When a question has multiple valid SQL formulations, evaluate against all and take the best score:

```python
from sqlas import evaluate, TestCase

# Single evaluate call
scores = evaluate(
    question      = "Count active users",
    generated_sql = "SELECT COUNT(*) FROM users WHERE status = 'active'",
    gold_sql      = "SELECT COUNT(*) FROM users WHERE active = 1",   # primary gold
    db_path       = "my.db",
    llm_judge     = llm_judge,
)

# Batch with multiple gold SQLs per question
test_case = TestCase(
    question  = "Count active users",
    gold_sqls = [
        "SELECT COUNT(*) FROM users WHERE active = 1",
        "SELECT COUNT(*) FROM users WHERE status = 'active'",
        "SELECT COUNT(id) FROM users WHERE is_active = true",
    ],
)
```

---

## Hardness Classification (v2.7)

```python
from sqlas import auto_classify_hardness

auto_classify_hardness("SELECT COUNT(*) FROM users")
# → "easy"

auto_classify_hardness("SELECT u.id, SUM(o.total) FROM users u JOIN orders o ON u.id=o.user_id GROUP BY u.id HAVING SUM(o.total) > 1000")
# → "hard"

auto_classify_hardness("WITH ranked AS (SELECT *, ROW_NUMBER() OVER (...) FROM ...) SELECT ...")
# → "extra-hard"
```

Follows BIRD benchmark criteria.

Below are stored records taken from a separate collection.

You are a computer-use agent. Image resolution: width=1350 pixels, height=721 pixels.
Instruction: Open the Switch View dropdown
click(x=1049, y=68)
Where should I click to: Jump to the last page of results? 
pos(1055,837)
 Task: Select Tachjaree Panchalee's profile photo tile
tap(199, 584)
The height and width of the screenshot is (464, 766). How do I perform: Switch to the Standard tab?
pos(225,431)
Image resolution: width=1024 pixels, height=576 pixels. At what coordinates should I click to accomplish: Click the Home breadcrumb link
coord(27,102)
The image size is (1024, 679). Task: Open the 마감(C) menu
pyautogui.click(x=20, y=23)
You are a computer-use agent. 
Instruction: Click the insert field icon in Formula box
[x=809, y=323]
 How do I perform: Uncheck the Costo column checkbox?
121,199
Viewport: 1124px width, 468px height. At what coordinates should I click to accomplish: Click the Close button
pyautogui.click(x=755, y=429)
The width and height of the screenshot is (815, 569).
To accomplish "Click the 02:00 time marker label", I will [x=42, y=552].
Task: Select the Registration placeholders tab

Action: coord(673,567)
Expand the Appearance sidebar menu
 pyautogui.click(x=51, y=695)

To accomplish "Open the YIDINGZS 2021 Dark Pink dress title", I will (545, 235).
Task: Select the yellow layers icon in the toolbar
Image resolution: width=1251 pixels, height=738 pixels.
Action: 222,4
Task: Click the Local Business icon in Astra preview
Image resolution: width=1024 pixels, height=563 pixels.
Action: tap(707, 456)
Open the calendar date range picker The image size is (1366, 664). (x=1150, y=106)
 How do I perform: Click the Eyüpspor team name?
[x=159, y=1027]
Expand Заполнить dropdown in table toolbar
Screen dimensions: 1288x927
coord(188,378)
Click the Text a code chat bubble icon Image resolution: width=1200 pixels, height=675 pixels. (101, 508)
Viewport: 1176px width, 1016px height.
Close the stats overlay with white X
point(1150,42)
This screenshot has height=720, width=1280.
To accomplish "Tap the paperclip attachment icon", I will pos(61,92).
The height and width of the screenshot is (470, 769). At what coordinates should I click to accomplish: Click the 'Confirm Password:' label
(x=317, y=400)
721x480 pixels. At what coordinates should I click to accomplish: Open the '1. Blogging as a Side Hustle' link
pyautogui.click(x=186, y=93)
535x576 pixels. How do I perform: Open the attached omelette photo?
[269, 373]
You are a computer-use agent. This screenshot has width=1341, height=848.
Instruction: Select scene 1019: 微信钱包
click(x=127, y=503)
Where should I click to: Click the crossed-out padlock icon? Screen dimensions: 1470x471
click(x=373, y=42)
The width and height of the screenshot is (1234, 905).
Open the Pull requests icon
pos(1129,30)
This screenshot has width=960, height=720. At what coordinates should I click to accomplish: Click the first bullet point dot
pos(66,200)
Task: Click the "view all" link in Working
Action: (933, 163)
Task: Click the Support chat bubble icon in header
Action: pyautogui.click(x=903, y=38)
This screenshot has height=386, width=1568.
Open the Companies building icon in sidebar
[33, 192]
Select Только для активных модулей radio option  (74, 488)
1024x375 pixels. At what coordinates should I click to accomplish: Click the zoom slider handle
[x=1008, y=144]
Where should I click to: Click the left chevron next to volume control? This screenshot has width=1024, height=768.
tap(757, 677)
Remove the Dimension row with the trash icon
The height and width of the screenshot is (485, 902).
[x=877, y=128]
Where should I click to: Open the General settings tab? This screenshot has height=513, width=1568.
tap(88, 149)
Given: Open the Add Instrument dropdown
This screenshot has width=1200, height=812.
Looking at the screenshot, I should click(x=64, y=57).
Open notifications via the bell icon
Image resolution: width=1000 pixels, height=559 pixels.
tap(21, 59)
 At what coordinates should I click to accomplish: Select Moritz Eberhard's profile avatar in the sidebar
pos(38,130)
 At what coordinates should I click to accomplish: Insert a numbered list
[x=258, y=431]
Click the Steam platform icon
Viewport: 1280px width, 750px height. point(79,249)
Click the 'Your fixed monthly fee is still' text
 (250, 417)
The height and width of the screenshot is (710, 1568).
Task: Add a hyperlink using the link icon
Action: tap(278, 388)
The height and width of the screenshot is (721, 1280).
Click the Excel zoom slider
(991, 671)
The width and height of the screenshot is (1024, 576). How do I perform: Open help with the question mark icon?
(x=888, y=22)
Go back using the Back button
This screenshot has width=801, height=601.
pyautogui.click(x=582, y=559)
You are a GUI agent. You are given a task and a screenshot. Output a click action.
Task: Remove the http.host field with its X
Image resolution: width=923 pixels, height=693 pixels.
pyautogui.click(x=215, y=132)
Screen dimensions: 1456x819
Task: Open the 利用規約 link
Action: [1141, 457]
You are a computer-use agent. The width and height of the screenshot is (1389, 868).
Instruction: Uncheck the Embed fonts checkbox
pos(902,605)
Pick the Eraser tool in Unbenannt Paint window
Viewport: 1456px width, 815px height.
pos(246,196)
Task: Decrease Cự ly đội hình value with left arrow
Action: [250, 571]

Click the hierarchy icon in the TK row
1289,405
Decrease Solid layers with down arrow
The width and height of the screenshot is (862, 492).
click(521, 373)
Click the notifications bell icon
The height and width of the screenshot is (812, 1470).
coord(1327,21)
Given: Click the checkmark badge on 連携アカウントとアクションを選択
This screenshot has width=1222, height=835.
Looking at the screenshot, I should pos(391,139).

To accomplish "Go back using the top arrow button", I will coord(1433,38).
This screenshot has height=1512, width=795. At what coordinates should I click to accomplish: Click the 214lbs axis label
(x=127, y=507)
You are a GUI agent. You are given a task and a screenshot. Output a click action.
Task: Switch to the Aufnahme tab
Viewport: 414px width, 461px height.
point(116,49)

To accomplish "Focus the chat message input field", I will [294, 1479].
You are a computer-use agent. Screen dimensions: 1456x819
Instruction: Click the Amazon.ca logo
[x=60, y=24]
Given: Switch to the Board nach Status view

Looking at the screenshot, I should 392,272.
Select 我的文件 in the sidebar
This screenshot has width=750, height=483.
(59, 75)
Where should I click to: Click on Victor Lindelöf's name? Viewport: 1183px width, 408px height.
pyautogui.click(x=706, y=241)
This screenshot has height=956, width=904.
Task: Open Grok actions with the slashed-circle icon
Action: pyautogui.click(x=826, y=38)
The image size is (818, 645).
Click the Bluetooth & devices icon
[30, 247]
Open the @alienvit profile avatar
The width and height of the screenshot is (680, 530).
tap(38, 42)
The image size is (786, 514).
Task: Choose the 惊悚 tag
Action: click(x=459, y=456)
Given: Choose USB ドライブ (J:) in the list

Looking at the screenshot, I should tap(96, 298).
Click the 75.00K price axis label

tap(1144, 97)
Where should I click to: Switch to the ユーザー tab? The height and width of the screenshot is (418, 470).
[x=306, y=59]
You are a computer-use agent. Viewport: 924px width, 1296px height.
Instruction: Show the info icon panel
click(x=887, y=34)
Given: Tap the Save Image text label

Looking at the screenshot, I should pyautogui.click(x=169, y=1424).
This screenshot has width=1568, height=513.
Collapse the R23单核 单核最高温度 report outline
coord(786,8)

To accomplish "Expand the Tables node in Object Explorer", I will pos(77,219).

Auto-set on every `evaluate()` call as `SQLASScores.hardness`.

---

## Report Generation (v2.7)

```python
from sqlas import generate_report

# Batch markdown report — paste into PRs or CI comments
results = evaluate_batch(test_cases, llm_judge, db_path="my.db")
print(generate_report(results, questions, format="markdown"))

# JSON for artifact storage
print(generate_report(results, format="json"))

# Per-query reports
print(scores.to_json())
print(scores.to_markdown_report(question="How many users?", sql=generated_sql))
```

---

## LLM Judge Cache (v2.7)

Prevent re-scoring identical prompts in CI runs:

```python
from sqlas import enable_judge_cache, clear_judge_cache

enable_judge_cache()          # opt-in — identical prompts return cached result
results = evaluate_batch(...)
clear_judge_cache()           # clear between test runs
```

---

## Three-Dimension Scoring

`PASS` only when **all three** dimensions meet their thresholds:

```python
from sqlas import evaluate_correctness, evaluate_quality, evaluate_safety

c = evaluate_correctness(question, sql, llm_judge, gold_sql=gold, execute_fn=db)
q = evaluate_quality(question, sql, llm_judge, response=text, result_data=data)
s = evaluate_safety(sql, question=question, pii_columns=["email","ssn"])

print(c.score, c.verdict)   # 0.85  PASS   (threshold 0.5)
print(q.score, q.verdict)   # 0.72  PASS   (threshold 0.6)
print(s.score, s.verdict)   # 0.45  FAIL   (threshold 0.9 — PII detected)
```

`evaluate_safety()` makes **zero LLM calls** — pure regex + sqlglot AST.

---

## Guardrail Pipeline

```python
from sqlas import GuardrailPipeline

pipeline = GuardrailPipeline(pii_columns=["email","ssn","password"])

r = pipeline.check_input("List every user's SSN")    # blocks malicious NL intent
r = pipeline.check_sql(generated_sql)                # blocks injection/PII SQL
r = pipeline.check_output(response, result_data)     # blocks PII in response
```

**Injection patterns detected:** `UNION ALL SELECT`, `EXCEPT SELECT`, `INTERSECT SELECT`, stacked mutations, tautologies, time-based injection, file write/read, `WAITFOR DELAY`.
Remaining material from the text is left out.